_Provided passage_
Gary Gilles is a Licensed Clinical Professional Counselor in private practice for over 20 years. He is also an adjunct faculty member at the University ...Read More
James and Tammy are parents of Liz, 17, who routinely hangs out with a “party crowd” at school. She’s been caught drinking during lunch hour in the parking lot and was suspended from school from three days. She refuses to obey her parent’s rules of a midnight curfew on weekends and frequently stays out all night.
Both James and Tammy recognize there is a serious problem, but each have their own method of trying to solve it. Tammy wants to approach Liz with literature on the dangers of drug use, while James wants to ground her for several days and user physical force if necessary.
Drugs and Alcohol Abuse Among Teens
When a teen begins experimenting with substances, it inevitably starts to complicate family life. Communication gets confusing, there is more conflict and parents often are at a loss of how to intervene. These stressors can put an enormous strain a marriage, but how parents respond to this crisis usually determines whether the situation moves toward stability or more chaos.
Both James and Tammy are well intentioned, but fail to ask the underlying questions: Why is Liz making these choices? What is she really communicating by her behavior and refusal to comply with their wishes?
Because they are both focused on correcting Liz’s behavior – not on tuning in to her real needs – they are not getting closer to a possible solution.
The Real Problem
The underlying question in this situation is why Liz is making these choices. What is she really communicating by her behavior and refusal to comply with their wishes?

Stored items
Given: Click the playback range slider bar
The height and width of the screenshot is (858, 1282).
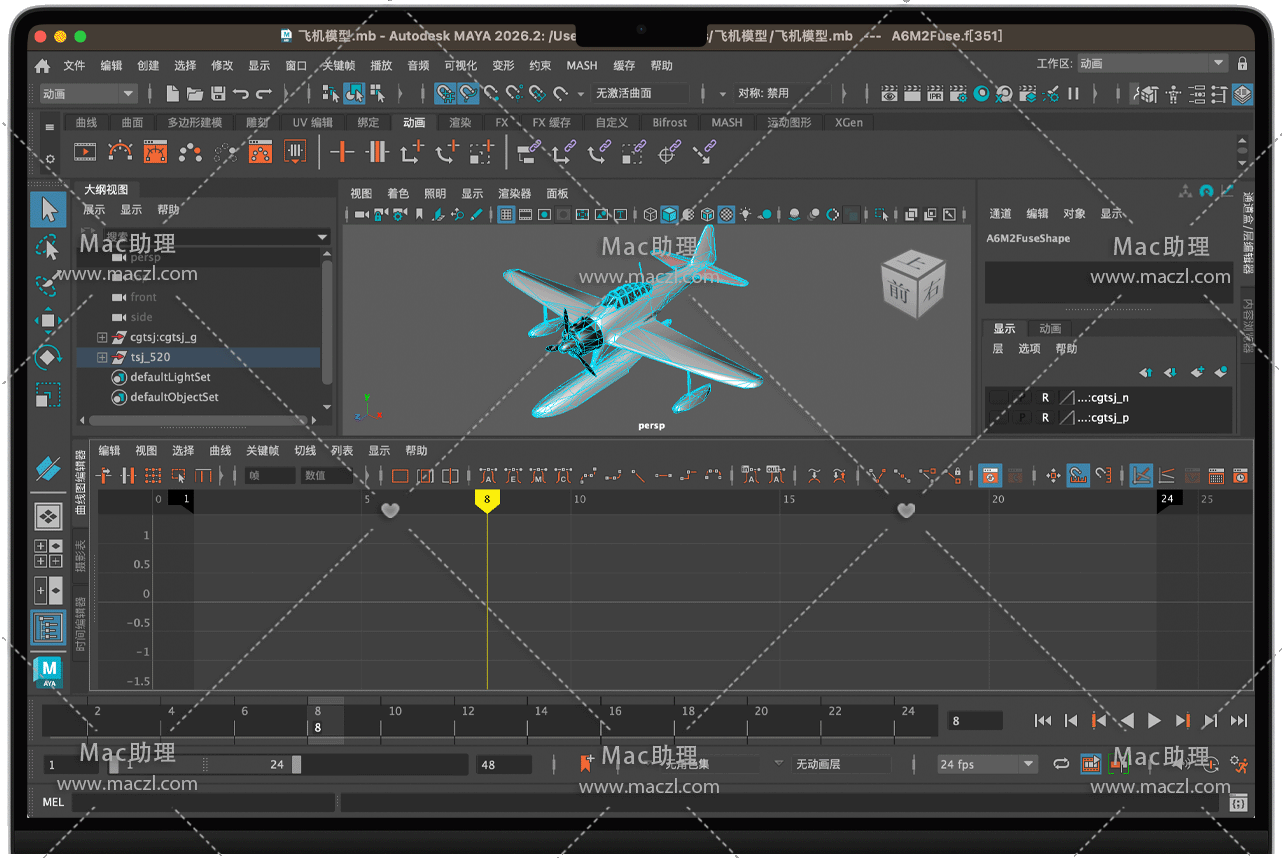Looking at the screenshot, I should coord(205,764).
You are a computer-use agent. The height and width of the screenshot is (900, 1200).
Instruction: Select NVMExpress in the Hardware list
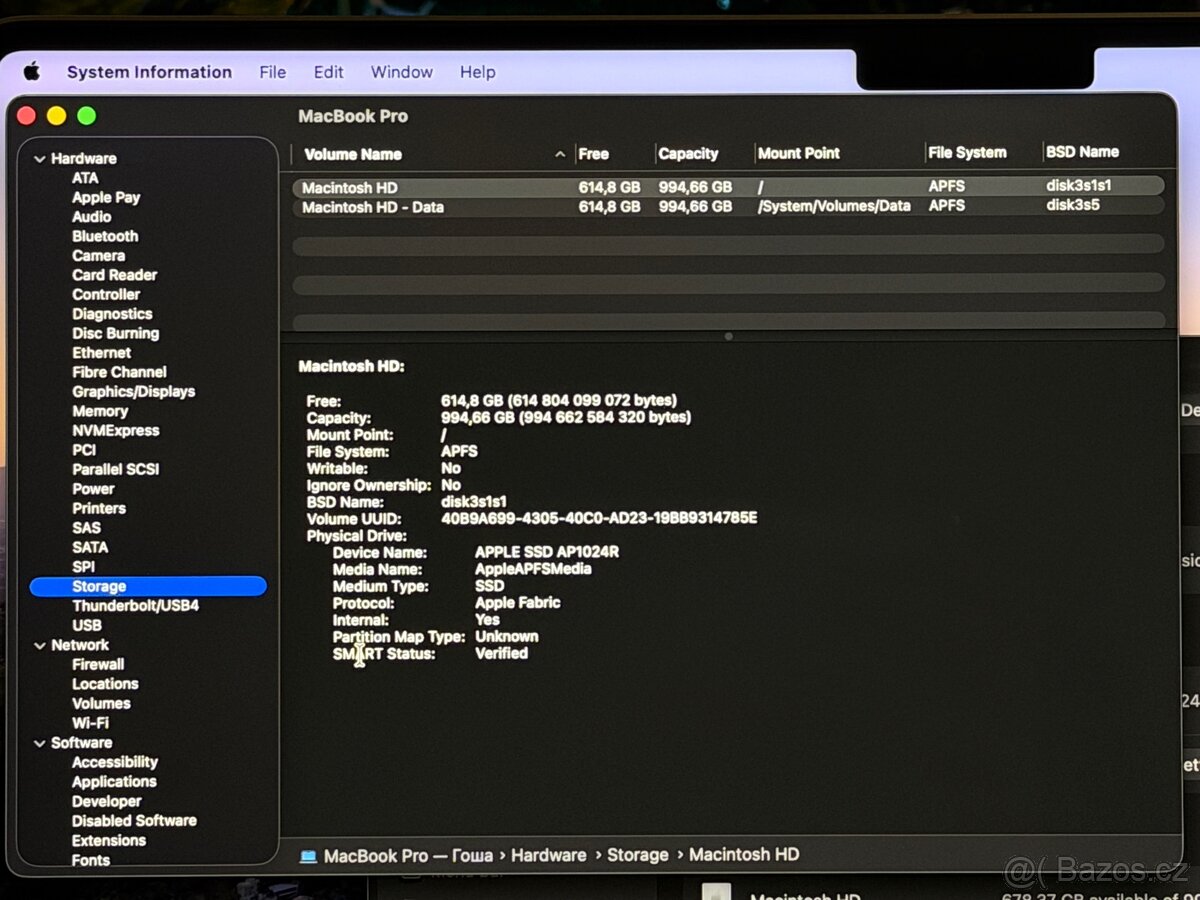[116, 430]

_Tasks to complete_
- a) In the passage about Liz, what weekend curfew have her parents set?
- b) Decide whether each statement agrees with the passage about Liz, and quote the words that settle it: (i) Tammy wants to ground Liz for several days. (ii) Liz was caught drinking in the parking lot during lunch hour. (iii) James and Tammy are described as well intentioned.
- c) Pick up the passage about Liz after its final sentence and keep writing.
The rows play no part here.

_Answers provided_
- a) Midnight.

- b)
(i) No: "Tammy wants to approach Liz with literature on the dangers of drug use"
(ii) Yes: "She’s been caught drinking during lunch hour in the parking lot"
(iii) Yes: "Both James and Tammy are well intentioned"

- c)
The core of the problem is that Liz doesn’t feel she can open up to either parent about her struggles because she often feels criticized and judged by them. As a result, Liz confides in friends who seem to accept her unconditionally. When she is drinking with her friends, she feels free to speak her mind. The drinking is ultimately a means of relationally connecting with people who accept her.
In order to stop the ever-widening gap James and Tammy feel in their relationship with Liz, they must put less emphasis on the substance use and more energy toward tuning in to their daughter’s inner life. It won’t be easy, but it’s never too late to improve the process of communication in a family.
Here are three practical ways you can begin tuning in to your teen’s inner life and send a powerful message that you care:
Listen with an emotional ear: As parents, we are great at giving advice. Unfortunately, our sage counsel can shut teens down emotionally if it’s poorly placed. They just want someone to listen without offering judgment or advice. In order to do this, you must be willing to defer your own perspective and listen attentively. Listen carefully for the feelings embedded in their stories. Do you hear anger, sadness, mistrust or confusion? Make mental notes as you listen.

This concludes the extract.